2. Protect GuardDuty

{
  "Sid": "DenyGuardDutyDisable",
  "Effect": "Deny",
  "Action": [
    "guardduty:DeleteDetector",
    "guardduty:DisassociateFromMasterAccount",
    "guardduty:StopMonitoringMembers",
    "guardduty:UpdateDetector"
  ],
  "Resource": "*",
  "Condition": {
    "StringNotEquals": {
      "aws:PrincipalArn": "arn:aws:iam::*:role/SecurityBreakglass"
    }
  }
}

Note the condition: this exempts a named break-glass role (which should have very limited use and full logging). Without a break-glass exemption, legitimate security operations that need to reconfigure GuardDuty will be blocked.

3. Enforce Approved Regions Only

{
  "Sid": "DenyUnapprovedRegions",
  "Effect": "Deny",
  "Action": "*",
  "Resource": "*",
  "Condition": {
    "StringNotEquals": {
      "aws:RequestedRegion": [
        "eu-west-1",
        "eu-west-2",
        "us-east-1"
      ]
    },
    "StringNotLike": {
      "aws:PrincipalArn": [
        "arn:aws:iam::*:role/OrganizationAccountAccessRole"
      ]
    }
  }
}

Data sovereignty requirements and cost control both benefit from restricting which regions accounts can deploy into. Global services (IAM, S3 bucket policies, Route 53, CloudFront) are not affected by region-based deny conditions.

4. Prevent Leaving the Organization

{
  "Sid": "DenyLeaveOrganization",
  "Effect": "Deny",
  "Action": "organizations:LeaveOrganization",
  "Resource": "*"
}

A compromised account that leaves the organization escapes all SCPs instantly. This is a single-statement policy that prevents it.

5. Block Unauthorized IAM Changes in Prod

{
  "Sid": "DenyIAMUserCreation",
  "Effect": "Deny",
  "Action": [
    "iam:CreateUser",
    "iam:CreateAccessKey",
    "iam:AttachUserPolicy",
    "iam:CreateLoginProfile"
  ],
  "Resource": "*",
  "Condition": {
    "StringNotEquals": {
      "aws:PrincipalOrgPaths": "o-xxxx/r-xxxx/ou-xxxx-prod/"
    }
  }
}

In mature environments, production accounts should have no IAM users at all — only roles assumed via SSO. This SCP enforces that requirement. Adjust the PrincipalOrgPaths condition to exempt your platform team’s management roles.

SCP Strategy: Deny-by-Exception vs. Allow-by-Exception

Two approaches exist:

Full AWS access with targeted denies ("Effect": "Allow", "Action": "*" at root, deny policies lower down): simpler to start with, easier to iterate, good for most organizations.

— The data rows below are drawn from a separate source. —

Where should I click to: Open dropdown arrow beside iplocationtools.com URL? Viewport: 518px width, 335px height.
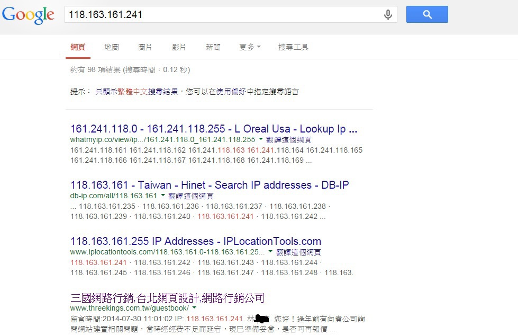coord(270,252)
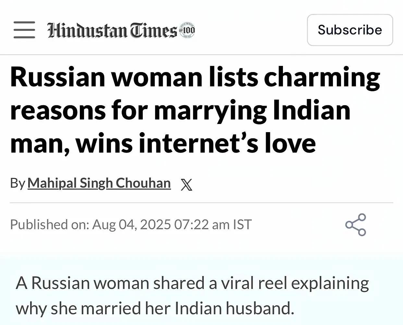
Task: Click the "By" byline label
Action: point(17,183)
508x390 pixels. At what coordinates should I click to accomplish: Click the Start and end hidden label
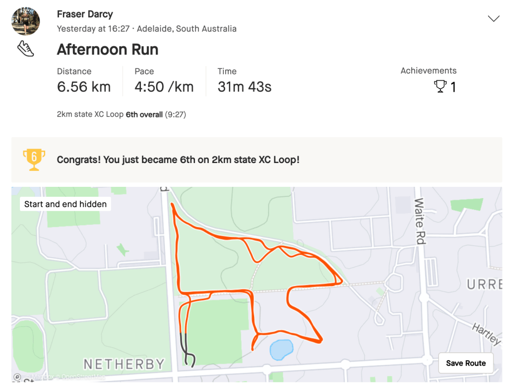(x=65, y=204)
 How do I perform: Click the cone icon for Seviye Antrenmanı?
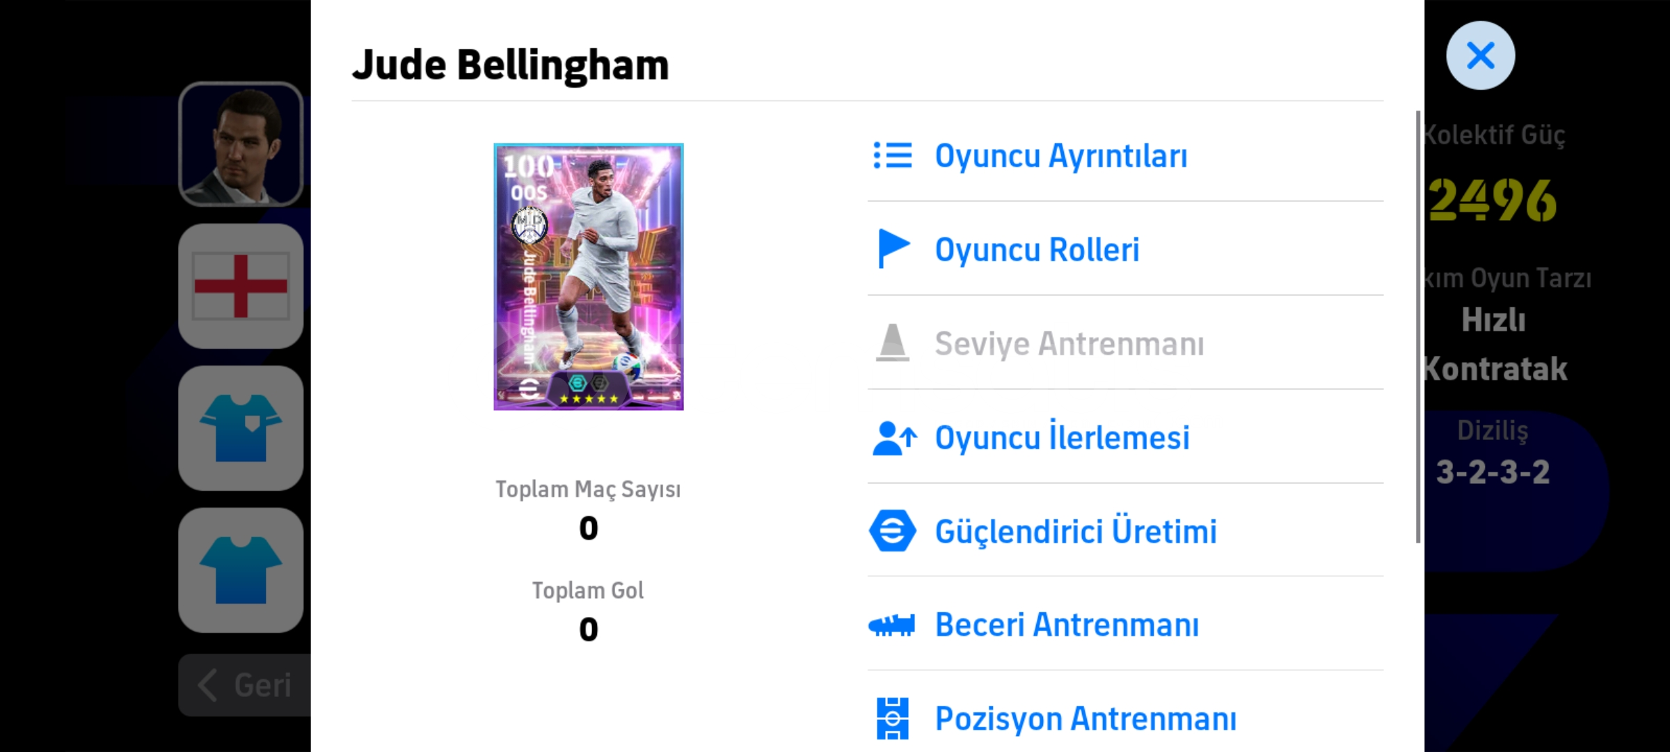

Explicit allowlist (a root SCP that denies *, with per-OU SCPs allowing specific services): maximum restriction, harder to maintain, appropriate for highly regulated environments.

Most teams should start with deny-by-exception and move toward allowlists for specific sensitive OUs (production, security) over time.

Testing SCPs Safely

Never attach an untested SCP directly to a production OU. The workflow:

  1. Create a test account in a sandbox OU.
  2. Attach the SCP to that account only.
  3. Attempt the denied actions with a test IAM user — confirm the deny fires.
  4. Confirm legitimate operations still work.
  5. Use the IAM Policy Simulator with aws:PrincipalOrgPaths to model SCP effects before applying.
  6. Deploy to staging OU, wait 24-48 hours for any friction reports.
  7. Promote to production.

The aws:RequestedRegion and organizations:LeaveOrganization deny policies are safe to deploy broadly without extensive testing. The IAM restriction policies require more care — one missing exemption and you’ll lock your pipeline roles out of the account.

What SCPs Can’t Do

SCPs cannot grant permissions — they only restrict. A permissive SCP and a deny IAM policy: the IAM deny wins. A restrictive SCP and a permissive IAM policy: the SCP deny wins.

SCPs also don’t apply to service-linked roles. If you need to restrict what AWS services themselves can do within your accounts, use resource policies and permission boundaries instead.

Finally, SCPs don’t replace a solid IAM posture. They’re the last line of defense, not a substitute for least-privilege identity design. Get both right.